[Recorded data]
· · · · ·

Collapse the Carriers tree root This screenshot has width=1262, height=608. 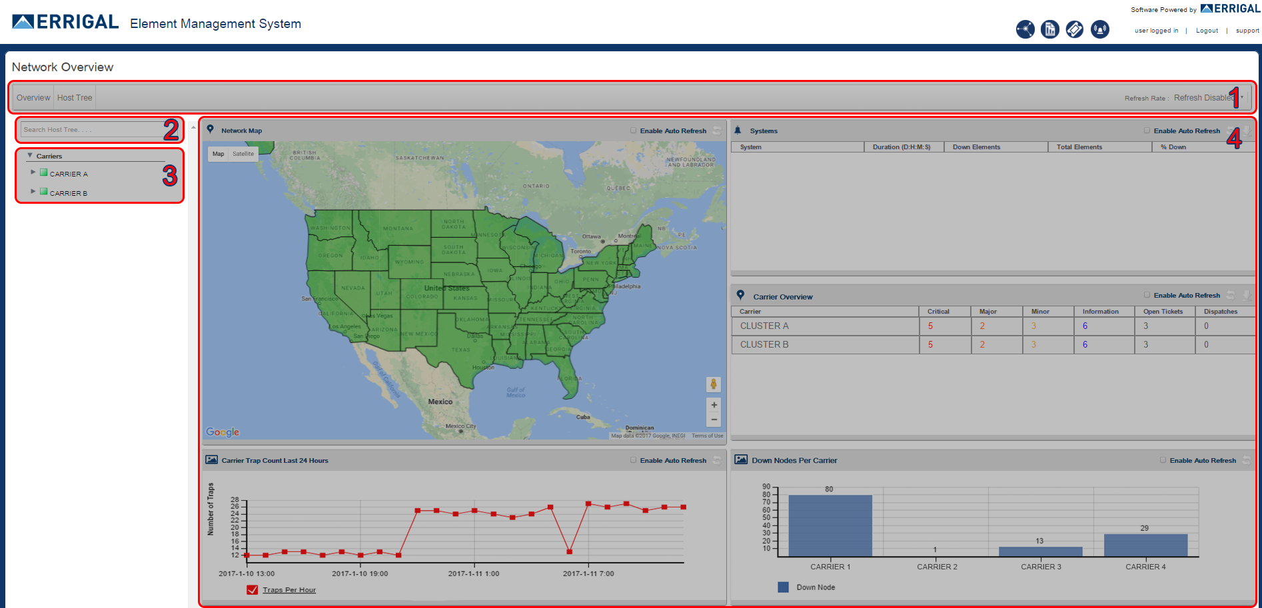click(x=29, y=155)
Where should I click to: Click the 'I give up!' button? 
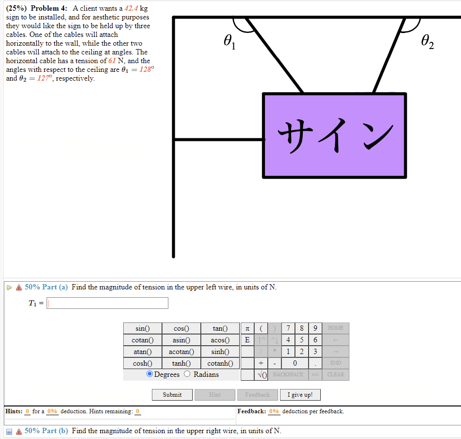click(x=300, y=394)
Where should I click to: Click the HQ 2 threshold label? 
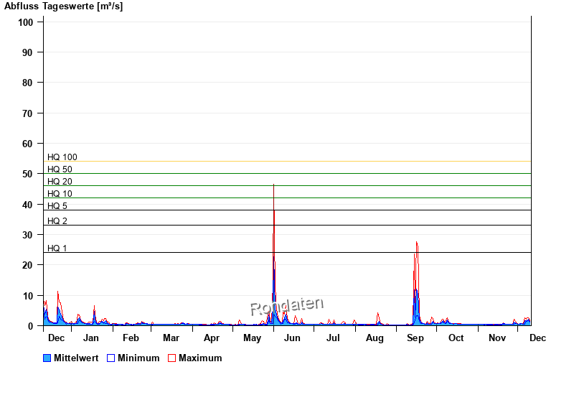coord(57,221)
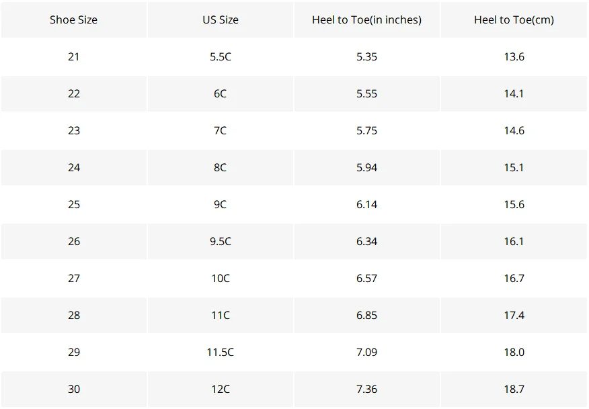Select the 5.5C US size cell
Image resolution: width=589 pixels, height=409 pixels.
coord(221,56)
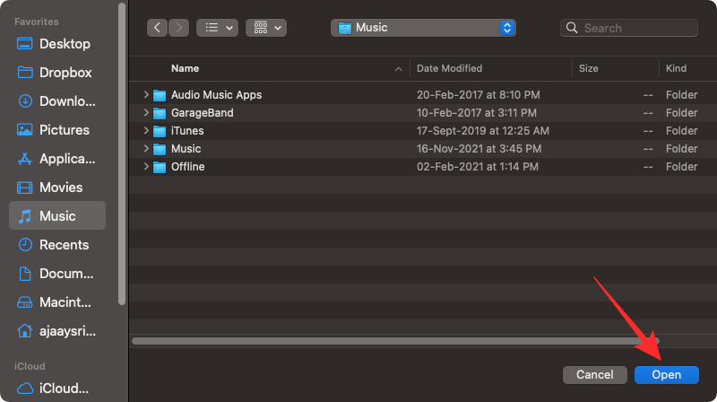Open Movies from the sidebar
Screen dimensions: 717x402
tap(60, 188)
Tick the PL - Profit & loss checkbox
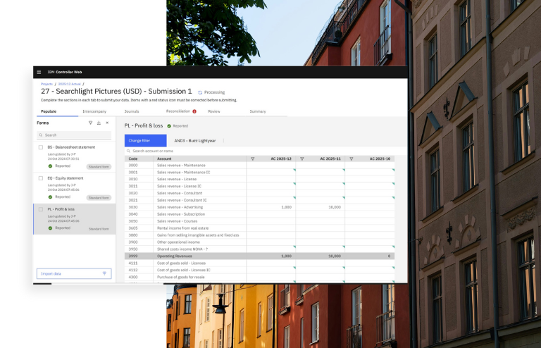The image size is (541, 348). (x=41, y=209)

· · · · ·

# ASSIGNMENT
What is needed is an exact restatement of every line from the line containing "Where should I click to: Click the 'I" through the last line of the records, minus any pictures.

# RESULT
Where should I click to: Click the 'I give up!' button? 
click(x=300, y=394)
Where should I click to: Click the HQ 2 threshold label? 
coord(57,221)
Select the 5.5C US size cell
Image resolution: width=589 pixels, height=409 pixels.
coord(221,56)
Open Movies from the sidebar
Screen dimensions: 717x402
tap(60, 188)
Tick the PL - Profit & loss checkbox
The image size is (541, 348). (x=41, y=209)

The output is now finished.